Retype the data from the start through the line containing "Action: 130,769", keeping every line exactly as it is.

Start of Provided data

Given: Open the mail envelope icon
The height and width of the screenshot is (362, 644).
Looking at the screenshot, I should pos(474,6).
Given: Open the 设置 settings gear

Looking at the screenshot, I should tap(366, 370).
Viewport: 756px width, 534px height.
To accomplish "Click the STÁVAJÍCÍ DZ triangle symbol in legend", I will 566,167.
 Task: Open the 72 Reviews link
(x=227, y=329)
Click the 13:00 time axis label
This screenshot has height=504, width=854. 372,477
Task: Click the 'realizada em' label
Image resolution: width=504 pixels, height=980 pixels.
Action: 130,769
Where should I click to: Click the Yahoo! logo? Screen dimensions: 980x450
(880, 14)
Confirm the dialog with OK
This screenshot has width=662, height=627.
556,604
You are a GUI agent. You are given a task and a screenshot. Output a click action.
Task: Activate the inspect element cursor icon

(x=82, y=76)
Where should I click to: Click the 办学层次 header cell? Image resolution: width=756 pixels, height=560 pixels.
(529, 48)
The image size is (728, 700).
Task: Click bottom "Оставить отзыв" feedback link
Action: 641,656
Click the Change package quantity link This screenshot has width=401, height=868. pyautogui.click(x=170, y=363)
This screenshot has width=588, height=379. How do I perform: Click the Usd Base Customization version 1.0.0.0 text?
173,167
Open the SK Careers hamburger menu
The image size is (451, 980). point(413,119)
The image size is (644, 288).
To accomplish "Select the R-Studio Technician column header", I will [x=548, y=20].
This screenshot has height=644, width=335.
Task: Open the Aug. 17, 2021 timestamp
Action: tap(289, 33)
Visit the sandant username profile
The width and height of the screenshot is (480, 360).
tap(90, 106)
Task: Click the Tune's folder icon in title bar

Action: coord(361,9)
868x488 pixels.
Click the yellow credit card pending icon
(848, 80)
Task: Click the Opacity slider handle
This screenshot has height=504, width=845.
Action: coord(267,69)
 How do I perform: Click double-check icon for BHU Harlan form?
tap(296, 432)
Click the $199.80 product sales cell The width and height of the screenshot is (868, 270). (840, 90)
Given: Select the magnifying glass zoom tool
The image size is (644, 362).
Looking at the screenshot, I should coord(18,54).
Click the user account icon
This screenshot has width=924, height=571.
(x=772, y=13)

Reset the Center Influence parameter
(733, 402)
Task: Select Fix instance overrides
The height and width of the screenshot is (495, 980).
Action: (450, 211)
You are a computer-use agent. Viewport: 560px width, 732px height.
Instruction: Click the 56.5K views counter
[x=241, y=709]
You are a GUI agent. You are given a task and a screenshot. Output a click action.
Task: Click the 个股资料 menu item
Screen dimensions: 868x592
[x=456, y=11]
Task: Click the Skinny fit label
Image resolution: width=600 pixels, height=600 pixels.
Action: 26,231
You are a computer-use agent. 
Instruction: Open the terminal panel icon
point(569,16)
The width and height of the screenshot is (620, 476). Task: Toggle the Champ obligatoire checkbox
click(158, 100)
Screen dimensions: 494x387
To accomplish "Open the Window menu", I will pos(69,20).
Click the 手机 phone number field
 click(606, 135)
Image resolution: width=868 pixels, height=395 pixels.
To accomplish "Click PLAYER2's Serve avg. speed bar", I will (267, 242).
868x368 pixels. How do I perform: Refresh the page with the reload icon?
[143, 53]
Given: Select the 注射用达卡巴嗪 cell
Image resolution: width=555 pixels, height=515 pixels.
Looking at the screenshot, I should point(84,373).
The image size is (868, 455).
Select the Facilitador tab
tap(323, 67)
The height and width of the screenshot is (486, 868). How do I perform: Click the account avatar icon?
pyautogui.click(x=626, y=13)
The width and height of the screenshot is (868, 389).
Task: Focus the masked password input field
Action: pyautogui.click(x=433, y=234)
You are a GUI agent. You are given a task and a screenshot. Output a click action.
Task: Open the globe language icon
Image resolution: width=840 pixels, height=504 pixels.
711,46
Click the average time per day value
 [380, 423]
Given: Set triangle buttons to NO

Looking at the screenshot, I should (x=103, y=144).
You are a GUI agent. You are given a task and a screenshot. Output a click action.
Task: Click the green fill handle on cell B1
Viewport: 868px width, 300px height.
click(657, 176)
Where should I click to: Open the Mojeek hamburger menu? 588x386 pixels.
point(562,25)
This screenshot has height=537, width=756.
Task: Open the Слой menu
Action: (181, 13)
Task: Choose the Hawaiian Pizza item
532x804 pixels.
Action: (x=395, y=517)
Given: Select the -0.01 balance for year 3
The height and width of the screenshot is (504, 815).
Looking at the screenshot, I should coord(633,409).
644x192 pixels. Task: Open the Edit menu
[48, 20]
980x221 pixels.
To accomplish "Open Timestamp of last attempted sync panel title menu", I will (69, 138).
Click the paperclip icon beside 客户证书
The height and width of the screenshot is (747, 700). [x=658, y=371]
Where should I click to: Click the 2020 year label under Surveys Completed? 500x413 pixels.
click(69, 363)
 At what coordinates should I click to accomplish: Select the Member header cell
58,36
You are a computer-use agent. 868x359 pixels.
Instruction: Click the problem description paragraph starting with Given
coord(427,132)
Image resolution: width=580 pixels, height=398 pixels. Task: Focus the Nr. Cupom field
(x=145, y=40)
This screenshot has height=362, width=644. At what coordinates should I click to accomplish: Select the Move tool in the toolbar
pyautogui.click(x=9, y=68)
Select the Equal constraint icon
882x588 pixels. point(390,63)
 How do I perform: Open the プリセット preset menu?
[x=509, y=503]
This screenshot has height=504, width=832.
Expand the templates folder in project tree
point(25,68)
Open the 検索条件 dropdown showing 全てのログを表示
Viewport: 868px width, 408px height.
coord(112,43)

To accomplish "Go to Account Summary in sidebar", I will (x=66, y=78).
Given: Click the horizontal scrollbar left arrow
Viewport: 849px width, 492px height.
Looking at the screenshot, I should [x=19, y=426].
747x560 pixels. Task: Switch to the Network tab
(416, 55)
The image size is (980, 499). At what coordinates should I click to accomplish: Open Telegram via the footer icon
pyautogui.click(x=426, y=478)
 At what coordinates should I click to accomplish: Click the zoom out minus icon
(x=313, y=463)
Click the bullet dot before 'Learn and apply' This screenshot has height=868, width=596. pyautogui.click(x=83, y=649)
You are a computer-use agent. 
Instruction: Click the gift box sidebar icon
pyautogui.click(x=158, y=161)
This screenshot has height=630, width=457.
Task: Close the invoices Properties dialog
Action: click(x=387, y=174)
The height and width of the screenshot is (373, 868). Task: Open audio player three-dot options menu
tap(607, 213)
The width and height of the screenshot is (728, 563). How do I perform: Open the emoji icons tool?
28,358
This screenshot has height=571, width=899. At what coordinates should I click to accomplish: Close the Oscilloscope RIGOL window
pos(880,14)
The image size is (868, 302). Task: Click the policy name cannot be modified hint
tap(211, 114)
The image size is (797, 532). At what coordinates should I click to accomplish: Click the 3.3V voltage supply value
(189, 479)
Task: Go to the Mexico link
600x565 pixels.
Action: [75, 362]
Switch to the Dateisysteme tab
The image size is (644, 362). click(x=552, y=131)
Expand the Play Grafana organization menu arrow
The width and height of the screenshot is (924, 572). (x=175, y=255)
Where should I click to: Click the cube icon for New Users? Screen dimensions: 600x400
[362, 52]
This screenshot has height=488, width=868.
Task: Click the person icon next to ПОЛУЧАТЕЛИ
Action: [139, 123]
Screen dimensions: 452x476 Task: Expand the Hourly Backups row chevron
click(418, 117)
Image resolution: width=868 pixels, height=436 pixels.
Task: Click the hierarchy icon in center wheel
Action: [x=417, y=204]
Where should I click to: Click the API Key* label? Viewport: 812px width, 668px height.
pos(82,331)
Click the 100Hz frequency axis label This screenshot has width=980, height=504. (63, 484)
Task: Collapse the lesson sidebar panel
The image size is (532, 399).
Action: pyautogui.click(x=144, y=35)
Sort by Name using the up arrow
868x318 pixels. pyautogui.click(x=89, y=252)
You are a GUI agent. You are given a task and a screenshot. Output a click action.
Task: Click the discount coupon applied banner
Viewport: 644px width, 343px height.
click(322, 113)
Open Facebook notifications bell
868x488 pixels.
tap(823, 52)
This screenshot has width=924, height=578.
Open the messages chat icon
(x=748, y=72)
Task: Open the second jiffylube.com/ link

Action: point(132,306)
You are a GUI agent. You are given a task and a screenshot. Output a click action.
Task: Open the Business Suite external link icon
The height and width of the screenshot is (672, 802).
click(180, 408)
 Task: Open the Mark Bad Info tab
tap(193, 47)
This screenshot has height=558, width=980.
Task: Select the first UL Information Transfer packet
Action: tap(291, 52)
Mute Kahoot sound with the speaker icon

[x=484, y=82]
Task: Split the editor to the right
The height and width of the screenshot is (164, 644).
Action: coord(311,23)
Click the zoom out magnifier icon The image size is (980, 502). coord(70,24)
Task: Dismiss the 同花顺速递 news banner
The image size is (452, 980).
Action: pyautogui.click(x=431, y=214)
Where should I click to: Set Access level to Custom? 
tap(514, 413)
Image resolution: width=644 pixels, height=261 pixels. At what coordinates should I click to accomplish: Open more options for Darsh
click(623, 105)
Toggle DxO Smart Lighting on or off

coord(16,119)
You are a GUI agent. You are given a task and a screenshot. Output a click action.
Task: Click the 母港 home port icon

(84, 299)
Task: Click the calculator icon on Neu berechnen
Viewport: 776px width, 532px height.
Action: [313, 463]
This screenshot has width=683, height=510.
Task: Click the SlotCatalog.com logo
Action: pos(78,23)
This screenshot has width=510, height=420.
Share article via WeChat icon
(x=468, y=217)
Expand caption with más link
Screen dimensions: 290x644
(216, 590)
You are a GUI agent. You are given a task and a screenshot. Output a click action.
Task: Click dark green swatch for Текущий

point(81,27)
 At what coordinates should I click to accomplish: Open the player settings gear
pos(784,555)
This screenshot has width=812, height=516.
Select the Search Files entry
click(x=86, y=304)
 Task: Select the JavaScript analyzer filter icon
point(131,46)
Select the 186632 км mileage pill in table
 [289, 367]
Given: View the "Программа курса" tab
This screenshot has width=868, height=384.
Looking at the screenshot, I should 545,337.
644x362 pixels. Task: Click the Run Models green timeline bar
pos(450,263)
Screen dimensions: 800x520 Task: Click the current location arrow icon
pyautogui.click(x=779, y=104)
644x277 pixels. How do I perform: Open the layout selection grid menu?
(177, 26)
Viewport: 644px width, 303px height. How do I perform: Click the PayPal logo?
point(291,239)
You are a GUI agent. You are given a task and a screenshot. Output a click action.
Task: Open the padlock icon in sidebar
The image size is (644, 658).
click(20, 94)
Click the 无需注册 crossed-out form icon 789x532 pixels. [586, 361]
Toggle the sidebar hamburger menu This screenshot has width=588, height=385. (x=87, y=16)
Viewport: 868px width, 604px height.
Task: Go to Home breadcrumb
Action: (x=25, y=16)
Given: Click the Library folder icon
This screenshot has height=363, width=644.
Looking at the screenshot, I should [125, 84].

End of Provided data

__Correct answer__:
Given: Open the mail envelope icon
The height and width of the screenshot is (362, 644).
Looking at the screenshot, I should pos(474,6).
Given: Open the 设置 settings gear

Looking at the screenshot, I should tap(366, 370).
Viewport: 756px width, 534px height.
To accomplish "Click the STÁVAJÍCÍ DZ triangle symbol in legend", I will 566,167.
 Task: Open the 72 Reviews link
(x=227, y=329)
Click the 13:00 time axis label
This screenshot has height=504, width=854. 372,477
Task: Click the 'realizada em' label
Image resolution: width=504 pixels, height=980 pixels.
Action: 130,769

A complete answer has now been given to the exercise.